## Required action
Strip out the pictures and output each remaining line of the data word for word.

##### Source data #####

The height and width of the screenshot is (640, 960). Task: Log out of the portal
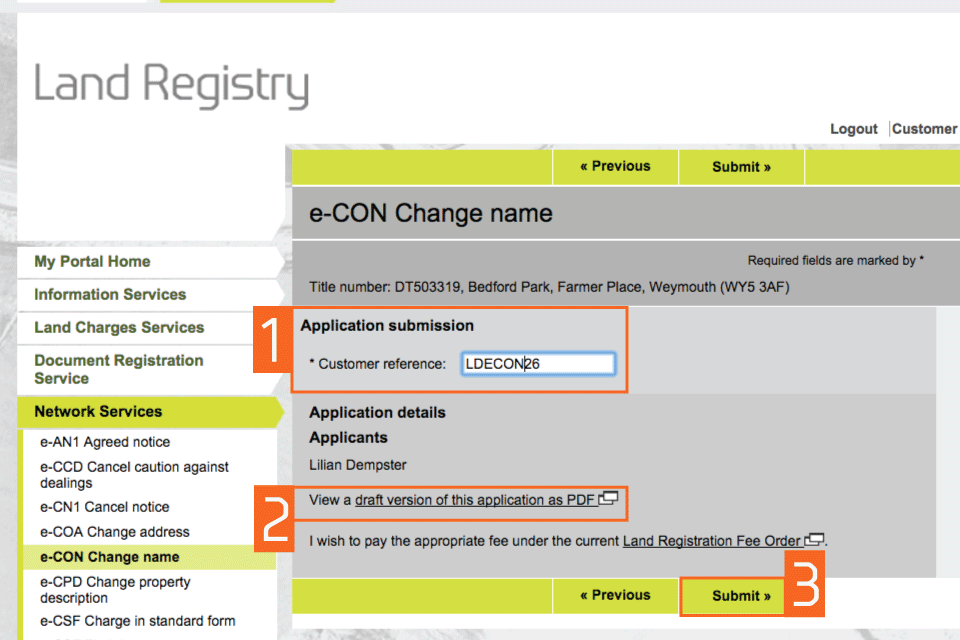pos(853,129)
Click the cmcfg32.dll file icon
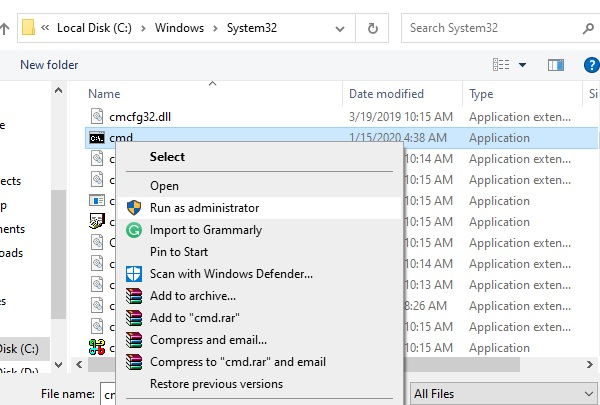 tap(97, 117)
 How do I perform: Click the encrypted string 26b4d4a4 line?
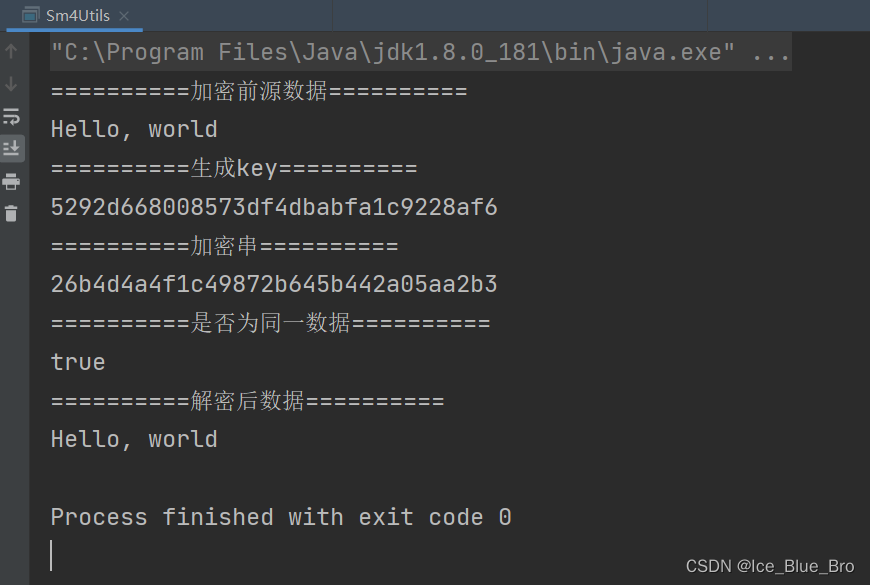(x=274, y=284)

#####

## Answer section
The height and width of the screenshot is (640, 960). Task: Log out of the portal
pos(853,129)
Click the cmcfg32.dll file icon
 tap(97, 117)
 How do I perform: Click the encrypted string 26b4d4a4 line?
(x=274, y=284)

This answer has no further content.